À plus ou moins long terme, dans un même dessein, il me semble que l'on parlera une langue commune pour notre « soi-disant » bien-être et notre sécurité. Si ce processus d'endoctrinement perdure assez longtemps, les gens croiront avoir choisi eux-mêmes de laisser leur propre langue au profit d’une autre. De plus, je pense également que pour une vaste majorité de gens, une langue n’est qu’un simple outil de communication. Et s’il y a un outil « soi-disant » plus performant pour l’avenir de leurs enfants, ils délaisseront l'ancien.

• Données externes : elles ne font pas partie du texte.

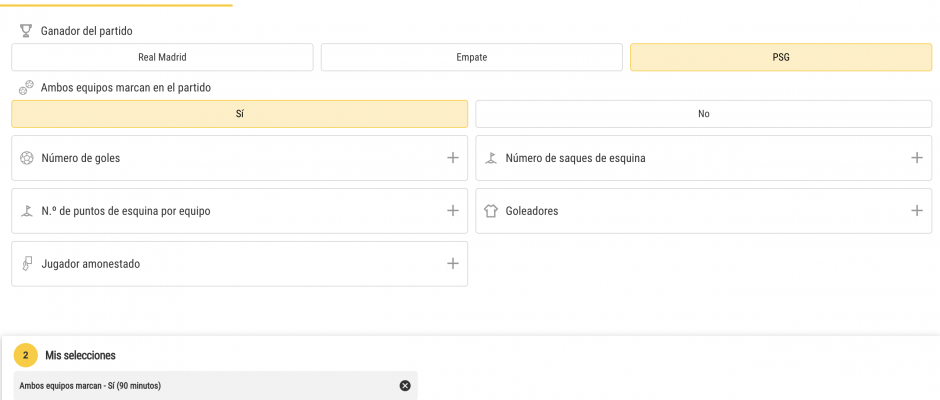This screenshot has width=940, height=400.
Task: Choose Empate as match result
Action: [471, 57]
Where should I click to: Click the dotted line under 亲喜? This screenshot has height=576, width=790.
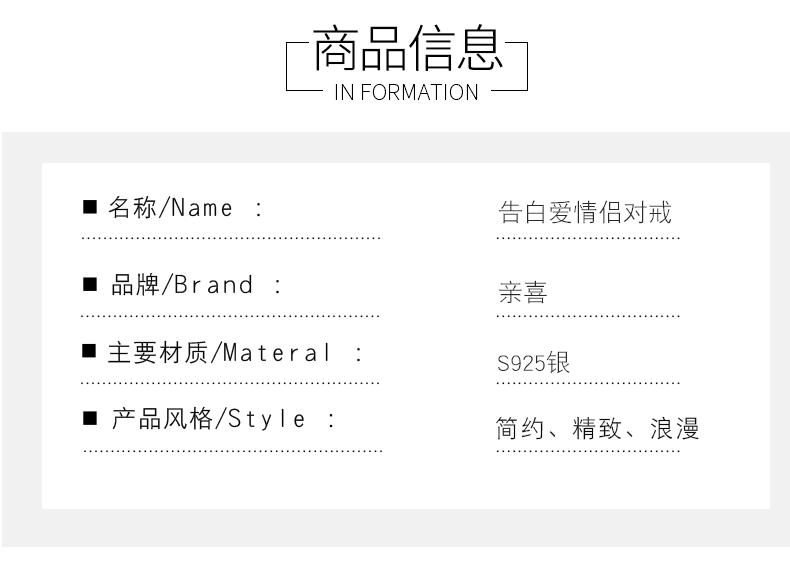click(588, 316)
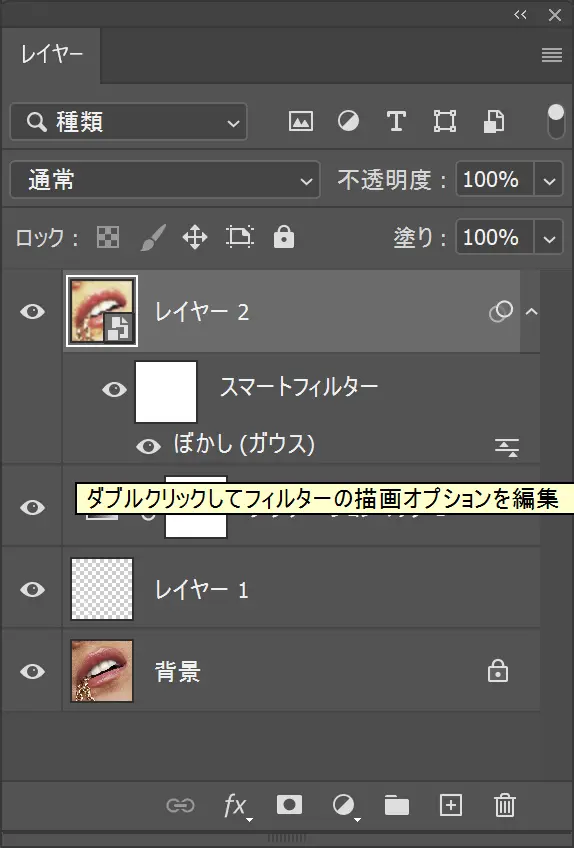Delete layer with trash icon
The width and height of the screenshot is (574, 848).
tap(504, 805)
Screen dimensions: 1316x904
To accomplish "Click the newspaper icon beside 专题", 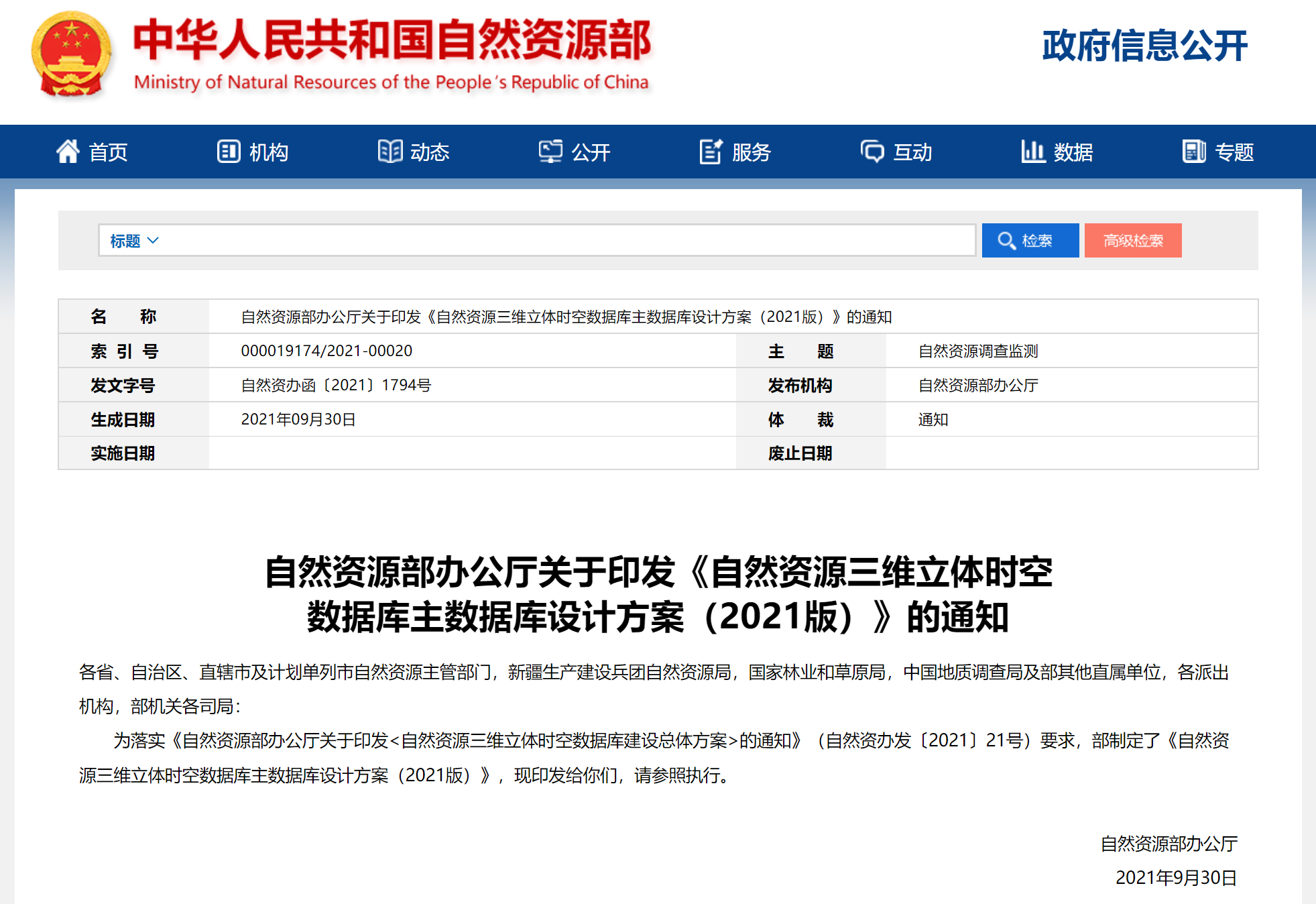I will click(1194, 152).
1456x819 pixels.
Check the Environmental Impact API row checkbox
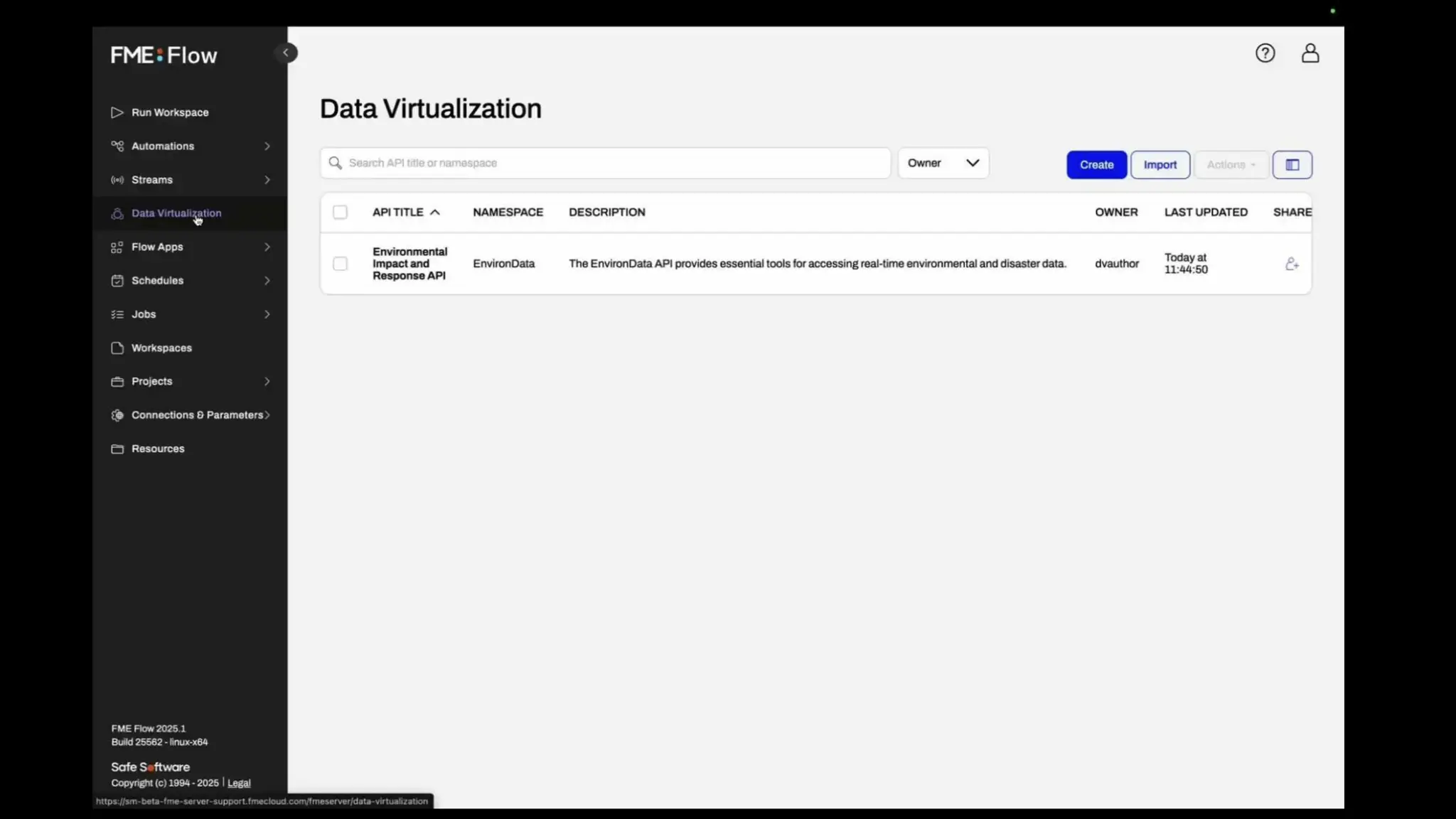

Seulement à force de tenir le discours « une seule langue pour tous » durant des décennies, d'en mettre les moyens, surtout en éducation et dans les média-mensonges dominants, les gens y croient. En une ou deux générations, ils abandonnent volontairement ou contraint un patrimoine culturel et linguistique parfois millénaire. Puis finalement, quand le cadavre sera bien consumé sur l'autel du compromis social, on nous dira que c'est aussi la faute des gens qui ont abdiqué.  Ce n'est pas faux mais c'est mal connaître les politiques linguistiques d'assimilation.

Quelques critiques...

Dans certains commentaires, il m’a été reproché d’être pessimiste face à l’avenir de la langue française, que je demande le chemin de la repentance2 comme beaucoup ou que je tiens le même discours du French-speaking bashing (Un néologisme que je viens de créer en référence au Québec Bashing). Sur la forme, c’est vrai ! Sur le fond, ma prise de conscience va au-delà du caractère partisan. Quoique j'aurai toujours un faible pour les plus faibles !

 

 

 

En conclusion

Voilà, par ce court article, j’ai essayé de transcender le débat au-delà des controverses partisanes ou des querelles de détails. L’Histoire humaine est une conquête, une conquête sur son environnement et sur elle-même. Elle va, me semble-t-il, dans sa forme sociale à l’encontre de la diversité. Va-t-elle y parvenir ? Je n’en sais absolument rien. Ça c'est un tout autre débat. Cependant, depuis 60 ans, nous sommes bien partis pour continuer et la lutte sera impitoyable pour ceux qui veulent ramer à contre-courant. Yes, we can !

 

 

 

 

 

1 : Extrait pris sur Wikipédia.

2 : Faire prendre conscience et faire avouer aux défenseurs de la langue française qu'ils ont détruit toutes diversités linguistiques au nom de principes communs.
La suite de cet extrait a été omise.